Osteochondral autograft transplantation for osteochondritis dissecans of the knee Preliminary results of a prospective case series
Published online: Apr 27 2010
José M.H. Smolders, Niels B. Kock, Sander Koëter, Job L.C. Van Susante
From Rijnstate Hospital, Arnhem, The Netherlands
Abstract
To evaluate the short-term outcome of osteochondritis dissecans (OCD) treated with mosaic osteochondral autograft transplantation (OAT), 7 male patients (mean age 33.4) with 8 OCD lesions on the lateral border of the medial femoral condyle were prospectively followed.
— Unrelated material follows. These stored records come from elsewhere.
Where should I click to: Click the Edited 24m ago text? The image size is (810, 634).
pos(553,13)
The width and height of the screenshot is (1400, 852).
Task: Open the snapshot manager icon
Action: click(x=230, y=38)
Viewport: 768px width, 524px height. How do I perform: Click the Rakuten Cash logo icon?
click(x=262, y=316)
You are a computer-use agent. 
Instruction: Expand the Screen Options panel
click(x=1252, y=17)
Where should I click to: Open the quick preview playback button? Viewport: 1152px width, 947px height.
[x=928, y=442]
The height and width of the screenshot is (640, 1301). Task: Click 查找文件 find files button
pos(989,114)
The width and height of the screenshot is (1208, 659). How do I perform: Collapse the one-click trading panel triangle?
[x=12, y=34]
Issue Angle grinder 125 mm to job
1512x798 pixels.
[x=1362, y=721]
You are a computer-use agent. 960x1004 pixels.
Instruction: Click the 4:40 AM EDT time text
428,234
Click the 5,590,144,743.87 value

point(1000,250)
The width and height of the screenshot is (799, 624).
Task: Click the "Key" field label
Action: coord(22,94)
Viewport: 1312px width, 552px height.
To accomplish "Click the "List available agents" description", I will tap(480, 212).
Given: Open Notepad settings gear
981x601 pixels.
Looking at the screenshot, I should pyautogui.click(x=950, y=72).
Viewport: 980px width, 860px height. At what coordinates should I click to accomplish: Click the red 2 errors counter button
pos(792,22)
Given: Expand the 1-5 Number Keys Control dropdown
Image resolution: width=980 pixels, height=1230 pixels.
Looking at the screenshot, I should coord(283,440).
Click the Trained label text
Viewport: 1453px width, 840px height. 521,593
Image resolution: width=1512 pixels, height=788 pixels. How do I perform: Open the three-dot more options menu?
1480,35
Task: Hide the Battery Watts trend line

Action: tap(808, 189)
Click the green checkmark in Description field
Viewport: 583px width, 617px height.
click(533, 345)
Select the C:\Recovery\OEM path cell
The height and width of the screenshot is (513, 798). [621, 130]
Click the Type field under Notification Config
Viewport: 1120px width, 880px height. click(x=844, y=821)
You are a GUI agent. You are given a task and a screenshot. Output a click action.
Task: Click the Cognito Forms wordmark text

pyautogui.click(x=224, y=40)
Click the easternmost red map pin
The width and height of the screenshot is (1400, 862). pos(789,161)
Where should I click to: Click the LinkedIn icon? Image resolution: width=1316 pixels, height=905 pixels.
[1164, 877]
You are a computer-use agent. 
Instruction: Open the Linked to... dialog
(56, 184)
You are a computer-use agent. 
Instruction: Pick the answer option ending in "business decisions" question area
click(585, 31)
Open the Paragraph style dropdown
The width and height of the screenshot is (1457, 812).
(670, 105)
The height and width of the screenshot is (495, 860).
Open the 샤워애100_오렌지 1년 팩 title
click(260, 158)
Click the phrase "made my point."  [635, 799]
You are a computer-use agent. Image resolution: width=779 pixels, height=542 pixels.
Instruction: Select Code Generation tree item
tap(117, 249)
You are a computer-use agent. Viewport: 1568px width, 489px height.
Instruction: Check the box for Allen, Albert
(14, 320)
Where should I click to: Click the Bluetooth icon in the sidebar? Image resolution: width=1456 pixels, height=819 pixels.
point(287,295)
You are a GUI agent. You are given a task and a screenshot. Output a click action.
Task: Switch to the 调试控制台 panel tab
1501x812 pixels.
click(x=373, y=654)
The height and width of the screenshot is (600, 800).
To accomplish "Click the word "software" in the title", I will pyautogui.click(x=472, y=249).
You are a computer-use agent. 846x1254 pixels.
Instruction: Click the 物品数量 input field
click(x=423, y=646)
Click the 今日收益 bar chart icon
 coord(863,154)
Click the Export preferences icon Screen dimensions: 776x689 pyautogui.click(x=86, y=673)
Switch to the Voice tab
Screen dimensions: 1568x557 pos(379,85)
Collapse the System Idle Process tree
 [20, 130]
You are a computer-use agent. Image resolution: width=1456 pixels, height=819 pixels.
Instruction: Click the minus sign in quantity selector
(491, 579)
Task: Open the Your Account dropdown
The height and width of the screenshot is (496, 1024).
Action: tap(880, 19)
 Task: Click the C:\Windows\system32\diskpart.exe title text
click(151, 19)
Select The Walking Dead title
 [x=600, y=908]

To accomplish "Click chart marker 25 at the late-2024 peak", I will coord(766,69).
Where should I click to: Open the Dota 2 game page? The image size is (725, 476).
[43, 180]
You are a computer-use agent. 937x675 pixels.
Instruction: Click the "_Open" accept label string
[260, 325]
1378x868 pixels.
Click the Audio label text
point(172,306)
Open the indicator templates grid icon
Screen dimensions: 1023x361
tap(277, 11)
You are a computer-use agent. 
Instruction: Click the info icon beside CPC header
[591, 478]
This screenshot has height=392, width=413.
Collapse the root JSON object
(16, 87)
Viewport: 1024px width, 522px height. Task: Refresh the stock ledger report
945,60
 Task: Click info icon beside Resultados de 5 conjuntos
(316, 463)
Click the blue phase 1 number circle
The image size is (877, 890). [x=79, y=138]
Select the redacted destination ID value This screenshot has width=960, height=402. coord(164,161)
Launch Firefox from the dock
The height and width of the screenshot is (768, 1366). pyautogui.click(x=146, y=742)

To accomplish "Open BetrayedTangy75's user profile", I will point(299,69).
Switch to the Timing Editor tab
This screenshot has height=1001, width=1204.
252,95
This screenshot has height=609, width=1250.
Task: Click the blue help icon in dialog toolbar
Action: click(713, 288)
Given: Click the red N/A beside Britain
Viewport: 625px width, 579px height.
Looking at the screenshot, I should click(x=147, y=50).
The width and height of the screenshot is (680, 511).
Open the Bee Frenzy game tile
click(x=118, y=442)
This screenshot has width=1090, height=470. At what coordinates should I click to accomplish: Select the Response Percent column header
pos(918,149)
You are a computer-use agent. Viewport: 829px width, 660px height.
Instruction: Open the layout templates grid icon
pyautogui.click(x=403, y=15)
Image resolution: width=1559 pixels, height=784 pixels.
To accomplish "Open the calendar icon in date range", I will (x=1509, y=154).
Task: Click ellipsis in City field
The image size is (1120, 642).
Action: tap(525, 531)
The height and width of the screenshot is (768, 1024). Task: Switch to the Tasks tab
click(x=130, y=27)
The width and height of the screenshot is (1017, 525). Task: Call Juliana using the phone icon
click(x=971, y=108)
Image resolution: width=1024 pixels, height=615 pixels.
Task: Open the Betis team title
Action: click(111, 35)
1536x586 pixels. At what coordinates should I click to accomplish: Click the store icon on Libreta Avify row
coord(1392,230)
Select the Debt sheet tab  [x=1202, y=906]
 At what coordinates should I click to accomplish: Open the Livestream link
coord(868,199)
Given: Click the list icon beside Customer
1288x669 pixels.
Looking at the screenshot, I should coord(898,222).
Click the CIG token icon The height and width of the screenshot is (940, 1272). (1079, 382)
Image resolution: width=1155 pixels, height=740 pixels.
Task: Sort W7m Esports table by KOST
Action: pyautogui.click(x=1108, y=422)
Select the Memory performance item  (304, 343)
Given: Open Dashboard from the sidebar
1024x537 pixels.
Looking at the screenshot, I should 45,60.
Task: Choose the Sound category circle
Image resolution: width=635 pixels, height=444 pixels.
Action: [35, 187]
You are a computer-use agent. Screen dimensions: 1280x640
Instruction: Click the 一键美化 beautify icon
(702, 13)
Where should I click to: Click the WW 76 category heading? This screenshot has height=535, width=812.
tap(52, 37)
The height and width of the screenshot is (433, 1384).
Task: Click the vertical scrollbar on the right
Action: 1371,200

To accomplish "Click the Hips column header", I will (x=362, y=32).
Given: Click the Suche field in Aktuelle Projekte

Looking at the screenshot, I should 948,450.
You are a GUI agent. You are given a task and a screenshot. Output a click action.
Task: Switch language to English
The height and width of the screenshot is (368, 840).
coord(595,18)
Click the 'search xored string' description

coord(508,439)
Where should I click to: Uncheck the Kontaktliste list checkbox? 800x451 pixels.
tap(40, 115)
Patients were evaluated by the International Knee Documention Committee (IKDC) score and the Knee injury and Osteoarthritis Outcome Score (KOOS) questionnaires preoperatively, at 6 months and 1 year after surgery. MRI evaluation using the modified Sanders score was performed at 1-year follow-up.
The IKDC subjective score and all subscales of the KOOS improved significantly. MRI evaluation showed good surface congruency, no oedema or protuberance of the osteocartilaginous cylinders, good similarity of cartilage thickness and a non-complete osseous integration. With the small numbers of patients available, no correlation could be found between MRI findings, percentage of defect coverage and patient satisfaction.
Mosaic OAT appeared in this study as a valid treatment option in selected cartilage defects. OCD lesions improved significantly following osteochondral transplantation. The limitations of this technique are the number and size of the plugs needed to repair the defect. Future research should focus on identifying the appropriate choice of operative treatment for well defined subtypes of articular cartilage lesions, rather than searching for one superior technique for all.